*Requirement:* Each record below needs to be written out exactly as it reads.

(Stored data)
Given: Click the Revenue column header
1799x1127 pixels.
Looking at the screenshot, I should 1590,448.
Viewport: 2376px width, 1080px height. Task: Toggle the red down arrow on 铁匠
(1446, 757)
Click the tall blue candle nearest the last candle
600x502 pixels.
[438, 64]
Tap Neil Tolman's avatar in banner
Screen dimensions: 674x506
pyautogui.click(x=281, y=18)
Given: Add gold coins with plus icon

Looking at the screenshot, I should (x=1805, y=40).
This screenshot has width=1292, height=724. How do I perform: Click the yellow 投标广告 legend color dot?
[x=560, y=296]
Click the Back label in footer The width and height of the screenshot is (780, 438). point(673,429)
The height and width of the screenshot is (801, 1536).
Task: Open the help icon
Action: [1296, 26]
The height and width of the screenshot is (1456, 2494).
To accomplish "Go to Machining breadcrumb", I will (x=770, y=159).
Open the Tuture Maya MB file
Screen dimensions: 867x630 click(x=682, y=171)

*Your solution:*
Given: Click the Revenue column header
1799x1127 pixels.
Looking at the screenshot, I should 1590,448.
Viewport: 2376px width, 1080px height. Task: Toggle the red down arrow on 铁匠
(1446, 757)
Click the tall blue candle nearest the last candle
600x502 pixels.
[438, 64]
Tap Neil Tolman's avatar in banner
Screen dimensions: 674x506
pyautogui.click(x=281, y=18)
Given: Add gold coins with plus icon

Looking at the screenshot, I should (x=1805, y=40).
This screenshot has width=1292, height=724. How do I perform: Click the yellow 投标广告 legend color dot?
[x=560, y=296]
Click the Back label in footer The width and height of the screenshot is (780, 438). point(673,429)
The height and width of the screenshot is (801, 1536).
Task: Open the help icon
Action: [1296, 26]
The height and width of the screenshot is (1456, 2494).
To accomplish "Go to Machining breadcrumb", I will (x=770, y=159).
Open the Tuture Maya MB file
Screen dimensions: 867x630 click(x=682, y=171)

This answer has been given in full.